1. Order of Volatility
    1. The order in which you should collect evidence.
    2. The Internet Engineering Task Force (IETF) released a document titled, "Guidelines for Evidence Collection and Archiving"
      1. RFC 3227
      2. https://www.ietf.org/rfc/rfc3227.txt
    3. According to the IETF, the Order of Volatility is as follows:
      1. Registers, Cache
      2. Routing Table, ARP Cache, Process Table, Kernel Statistics, Memory
      3. Temporary File Systems
      4. Disk
      5. Remote Logging and Monitoring Data that is Relevant to the System in Question
      6. Physical Configuration, Network Topology
      7. Archival Media
  2. Chain of Custody
    1. The chronological documentation or paper trail that records the sequence of custody, control, transfer, analysis, and disposition of physical or electronic evidence.
  3. Legal Hold
    1. A process that an organization uses to preserve all forms of relevant information when litigation is reasonably anticipated.
  4. Data Acquisition
    1. Capture and Hash System Images
      1. If a computer’s data is to be used as evidence, the entire drive should be imaged (copied) before it is investigated.
      2. The imaging process should be secured and logged, and the image itself should be hashed.
      3. The hashing process should take place before and after the image is created. This will protect the image from tampering and prove the integrity of the image.
    2. Network Traffic and Logs
      1. As part of an investigation, an analyst will review network captures made with a network sniffing program such as Wireshark
      2. Logs should also be preserved, hashed, and stored, including firewall logs, server logs, and router/switch logs.
    3. Capture Video
      1. Any video surveillance equipment that recorded an incident will need to be analyzed.

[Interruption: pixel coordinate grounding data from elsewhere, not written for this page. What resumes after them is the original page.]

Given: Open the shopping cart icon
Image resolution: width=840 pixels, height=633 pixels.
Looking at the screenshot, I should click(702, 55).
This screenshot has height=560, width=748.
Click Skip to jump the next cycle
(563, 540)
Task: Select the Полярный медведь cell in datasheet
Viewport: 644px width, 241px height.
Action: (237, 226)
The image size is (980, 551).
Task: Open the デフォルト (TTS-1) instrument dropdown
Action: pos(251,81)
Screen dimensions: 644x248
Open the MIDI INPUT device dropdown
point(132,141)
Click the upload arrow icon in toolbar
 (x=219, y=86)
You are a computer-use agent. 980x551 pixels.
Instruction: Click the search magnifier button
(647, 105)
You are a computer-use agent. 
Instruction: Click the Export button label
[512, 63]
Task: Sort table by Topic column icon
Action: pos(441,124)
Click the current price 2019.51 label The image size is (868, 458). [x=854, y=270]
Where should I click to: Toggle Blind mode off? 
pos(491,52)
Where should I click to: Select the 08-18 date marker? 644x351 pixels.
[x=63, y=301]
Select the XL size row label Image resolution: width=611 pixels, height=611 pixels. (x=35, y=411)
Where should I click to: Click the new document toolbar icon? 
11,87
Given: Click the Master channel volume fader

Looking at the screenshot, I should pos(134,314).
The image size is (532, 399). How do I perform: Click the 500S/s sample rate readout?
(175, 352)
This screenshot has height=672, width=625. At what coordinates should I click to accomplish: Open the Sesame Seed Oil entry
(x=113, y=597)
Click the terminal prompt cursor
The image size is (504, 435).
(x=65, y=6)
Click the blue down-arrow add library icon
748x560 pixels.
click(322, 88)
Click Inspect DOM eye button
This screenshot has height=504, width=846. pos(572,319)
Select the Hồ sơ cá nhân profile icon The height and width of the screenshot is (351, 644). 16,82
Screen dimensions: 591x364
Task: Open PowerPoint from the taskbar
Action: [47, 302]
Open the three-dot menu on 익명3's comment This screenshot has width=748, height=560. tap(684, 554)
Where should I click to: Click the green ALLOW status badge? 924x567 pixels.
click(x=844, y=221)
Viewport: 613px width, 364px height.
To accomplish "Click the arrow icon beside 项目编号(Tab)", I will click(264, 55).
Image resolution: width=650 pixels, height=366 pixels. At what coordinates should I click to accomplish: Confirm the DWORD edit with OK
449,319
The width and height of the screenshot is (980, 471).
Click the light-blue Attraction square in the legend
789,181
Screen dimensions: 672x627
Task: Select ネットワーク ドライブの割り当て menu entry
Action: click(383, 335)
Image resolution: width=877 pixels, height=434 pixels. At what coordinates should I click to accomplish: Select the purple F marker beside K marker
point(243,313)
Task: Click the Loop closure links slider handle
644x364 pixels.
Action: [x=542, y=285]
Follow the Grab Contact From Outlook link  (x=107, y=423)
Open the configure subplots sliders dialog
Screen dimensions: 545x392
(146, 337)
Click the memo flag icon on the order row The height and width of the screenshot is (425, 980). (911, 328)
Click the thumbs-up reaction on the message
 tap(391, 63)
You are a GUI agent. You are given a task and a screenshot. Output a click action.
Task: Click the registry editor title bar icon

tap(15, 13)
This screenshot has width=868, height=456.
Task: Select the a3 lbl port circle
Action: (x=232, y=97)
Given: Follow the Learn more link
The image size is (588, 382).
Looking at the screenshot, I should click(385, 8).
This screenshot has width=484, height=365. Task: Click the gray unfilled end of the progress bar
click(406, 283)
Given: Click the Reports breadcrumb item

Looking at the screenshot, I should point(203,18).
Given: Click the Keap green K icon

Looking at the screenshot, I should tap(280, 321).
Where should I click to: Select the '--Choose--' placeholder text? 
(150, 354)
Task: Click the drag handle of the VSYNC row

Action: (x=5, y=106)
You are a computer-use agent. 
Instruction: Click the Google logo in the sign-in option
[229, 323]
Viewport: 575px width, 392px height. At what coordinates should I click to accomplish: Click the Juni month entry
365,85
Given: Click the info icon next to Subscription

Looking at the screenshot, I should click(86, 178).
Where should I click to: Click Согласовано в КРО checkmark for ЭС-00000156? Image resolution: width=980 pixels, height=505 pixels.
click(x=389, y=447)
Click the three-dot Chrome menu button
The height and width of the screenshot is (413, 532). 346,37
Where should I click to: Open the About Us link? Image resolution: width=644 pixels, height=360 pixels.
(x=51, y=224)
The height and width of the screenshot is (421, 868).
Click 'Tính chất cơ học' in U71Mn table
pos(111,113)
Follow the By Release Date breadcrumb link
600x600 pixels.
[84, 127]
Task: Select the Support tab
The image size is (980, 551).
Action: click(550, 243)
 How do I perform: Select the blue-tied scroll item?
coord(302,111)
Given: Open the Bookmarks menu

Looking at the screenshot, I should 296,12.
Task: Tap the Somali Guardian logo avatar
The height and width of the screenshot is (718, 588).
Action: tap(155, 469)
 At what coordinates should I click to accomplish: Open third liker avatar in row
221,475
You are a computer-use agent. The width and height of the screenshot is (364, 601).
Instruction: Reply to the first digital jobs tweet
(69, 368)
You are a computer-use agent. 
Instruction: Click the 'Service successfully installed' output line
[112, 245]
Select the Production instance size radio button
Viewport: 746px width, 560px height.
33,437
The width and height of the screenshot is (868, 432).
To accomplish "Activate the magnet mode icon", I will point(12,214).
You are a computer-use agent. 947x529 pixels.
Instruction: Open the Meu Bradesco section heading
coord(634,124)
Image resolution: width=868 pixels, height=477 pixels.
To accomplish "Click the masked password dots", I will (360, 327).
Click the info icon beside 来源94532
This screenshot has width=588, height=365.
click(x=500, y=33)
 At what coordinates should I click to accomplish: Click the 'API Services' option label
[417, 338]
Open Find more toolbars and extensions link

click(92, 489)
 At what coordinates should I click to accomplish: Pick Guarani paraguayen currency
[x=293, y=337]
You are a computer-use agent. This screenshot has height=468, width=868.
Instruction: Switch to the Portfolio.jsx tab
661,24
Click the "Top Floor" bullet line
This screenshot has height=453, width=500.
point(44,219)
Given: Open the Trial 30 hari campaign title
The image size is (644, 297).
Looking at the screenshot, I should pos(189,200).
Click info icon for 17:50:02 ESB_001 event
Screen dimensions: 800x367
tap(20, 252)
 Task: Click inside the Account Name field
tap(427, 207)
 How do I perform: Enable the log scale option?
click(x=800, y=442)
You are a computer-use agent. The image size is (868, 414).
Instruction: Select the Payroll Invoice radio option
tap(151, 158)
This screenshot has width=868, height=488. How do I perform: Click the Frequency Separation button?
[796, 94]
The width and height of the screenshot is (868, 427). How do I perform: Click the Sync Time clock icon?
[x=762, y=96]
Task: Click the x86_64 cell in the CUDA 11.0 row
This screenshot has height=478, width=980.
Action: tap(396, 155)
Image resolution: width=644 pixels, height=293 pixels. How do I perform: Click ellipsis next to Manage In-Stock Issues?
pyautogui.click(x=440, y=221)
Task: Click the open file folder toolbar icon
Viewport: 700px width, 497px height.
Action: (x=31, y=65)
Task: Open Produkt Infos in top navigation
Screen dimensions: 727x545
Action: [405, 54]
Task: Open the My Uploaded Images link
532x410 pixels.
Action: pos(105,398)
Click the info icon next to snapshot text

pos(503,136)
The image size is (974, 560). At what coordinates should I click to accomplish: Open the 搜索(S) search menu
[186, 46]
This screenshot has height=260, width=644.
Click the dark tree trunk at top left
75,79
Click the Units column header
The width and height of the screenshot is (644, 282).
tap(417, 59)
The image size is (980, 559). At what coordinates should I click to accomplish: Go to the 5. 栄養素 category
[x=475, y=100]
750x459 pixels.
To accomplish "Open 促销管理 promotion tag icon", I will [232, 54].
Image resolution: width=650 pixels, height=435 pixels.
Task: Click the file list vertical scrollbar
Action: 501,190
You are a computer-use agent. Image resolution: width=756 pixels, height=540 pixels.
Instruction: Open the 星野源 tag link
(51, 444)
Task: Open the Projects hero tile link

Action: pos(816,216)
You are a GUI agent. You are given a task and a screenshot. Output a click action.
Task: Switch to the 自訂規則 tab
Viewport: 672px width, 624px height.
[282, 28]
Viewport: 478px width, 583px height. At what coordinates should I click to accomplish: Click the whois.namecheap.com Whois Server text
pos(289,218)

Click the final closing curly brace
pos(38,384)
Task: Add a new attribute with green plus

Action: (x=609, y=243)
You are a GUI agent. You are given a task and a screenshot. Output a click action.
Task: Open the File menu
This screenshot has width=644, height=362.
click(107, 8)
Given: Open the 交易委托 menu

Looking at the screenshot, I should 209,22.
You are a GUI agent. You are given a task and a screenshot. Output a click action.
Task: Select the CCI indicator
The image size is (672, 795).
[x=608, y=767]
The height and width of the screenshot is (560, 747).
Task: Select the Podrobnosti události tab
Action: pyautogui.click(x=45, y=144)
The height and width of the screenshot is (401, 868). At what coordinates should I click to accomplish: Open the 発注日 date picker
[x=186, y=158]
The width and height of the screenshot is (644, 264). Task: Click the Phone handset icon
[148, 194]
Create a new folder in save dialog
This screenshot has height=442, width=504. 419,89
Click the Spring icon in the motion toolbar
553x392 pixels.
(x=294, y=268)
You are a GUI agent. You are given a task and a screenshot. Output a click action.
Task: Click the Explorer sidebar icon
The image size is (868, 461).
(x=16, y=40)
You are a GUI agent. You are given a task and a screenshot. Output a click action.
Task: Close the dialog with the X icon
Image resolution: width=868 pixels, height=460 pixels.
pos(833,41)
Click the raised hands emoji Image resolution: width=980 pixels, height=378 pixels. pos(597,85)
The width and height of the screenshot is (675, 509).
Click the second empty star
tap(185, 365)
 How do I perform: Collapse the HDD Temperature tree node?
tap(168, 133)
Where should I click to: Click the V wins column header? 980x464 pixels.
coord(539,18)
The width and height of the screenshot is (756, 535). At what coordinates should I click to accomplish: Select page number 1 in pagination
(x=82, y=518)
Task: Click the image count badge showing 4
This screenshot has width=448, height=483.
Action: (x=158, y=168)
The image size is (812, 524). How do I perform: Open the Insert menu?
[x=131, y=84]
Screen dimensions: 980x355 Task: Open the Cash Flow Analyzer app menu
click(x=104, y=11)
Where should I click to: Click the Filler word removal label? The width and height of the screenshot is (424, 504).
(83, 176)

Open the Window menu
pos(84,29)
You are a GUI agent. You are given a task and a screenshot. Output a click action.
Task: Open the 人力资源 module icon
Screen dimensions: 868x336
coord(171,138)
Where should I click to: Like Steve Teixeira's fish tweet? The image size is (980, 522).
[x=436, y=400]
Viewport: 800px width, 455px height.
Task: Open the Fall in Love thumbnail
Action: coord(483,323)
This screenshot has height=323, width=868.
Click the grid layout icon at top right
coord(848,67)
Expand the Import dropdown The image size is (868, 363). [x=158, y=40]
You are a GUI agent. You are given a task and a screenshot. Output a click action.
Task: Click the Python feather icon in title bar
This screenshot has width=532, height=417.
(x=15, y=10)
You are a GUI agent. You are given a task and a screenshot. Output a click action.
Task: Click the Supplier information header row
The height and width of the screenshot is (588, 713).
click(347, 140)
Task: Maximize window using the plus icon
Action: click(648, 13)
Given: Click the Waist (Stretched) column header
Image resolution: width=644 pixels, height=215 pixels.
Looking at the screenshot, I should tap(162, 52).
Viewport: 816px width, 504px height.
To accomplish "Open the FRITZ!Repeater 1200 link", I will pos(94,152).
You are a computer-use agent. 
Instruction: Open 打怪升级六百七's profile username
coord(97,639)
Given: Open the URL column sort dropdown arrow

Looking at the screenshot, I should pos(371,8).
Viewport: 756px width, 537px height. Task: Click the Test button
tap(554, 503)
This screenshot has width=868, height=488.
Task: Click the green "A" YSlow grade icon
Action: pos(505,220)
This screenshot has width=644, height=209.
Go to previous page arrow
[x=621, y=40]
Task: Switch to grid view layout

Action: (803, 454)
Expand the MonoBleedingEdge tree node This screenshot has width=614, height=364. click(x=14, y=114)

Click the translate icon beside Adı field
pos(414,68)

      2. Before doing so, recorded video should be captured to a computer or to an external media device.
      3. The process should be secured and logged so that a person cannot claim that the evidence has been tampered with.
    4. Record Time Offset
      1. The “real” time should be compared to the time stamp of the video or captured traffic log. The difference between the two is known as the record time offset.
    5. Screenshots
      1. Because a computer being investigated might be compromised, it is usually unwise to use screen-capturing software installed on the affected computer.
      2. Instead, take actual photos of the various screens you wish to capture using a camera.
    6. Witness Interviews
      1. Witnesses are people who were present during an event and were cognizant of what happened during the event.
      2. A witness can corroborate evidence that was gathered from video, computer logs, captures, and other technical evidence.
  5. Preservation
    1. Ensuring data is not tampered with or altered
  6. Recovery
    1. Retrieve data, repair systems, re-enable servers and networks, reconstitute server rooms and/or the IT environment, and so on. Damage and loss control comes into play here; it can be a very slow process to make sure that as much data is recovered as possible.
  7. Tracking Man-Hours
    1. Every action that is taken by the investigators of an incident response team should be logged and documented so as to act as a proper audit trail.
    2. Investigators normally need to sign in before being allowed access to an affected area or computer.
    3. The total man hours, sign in and sign out times, as well as any expenses incurred should be thoroughly documented. Man hours might be tracked through a computer system.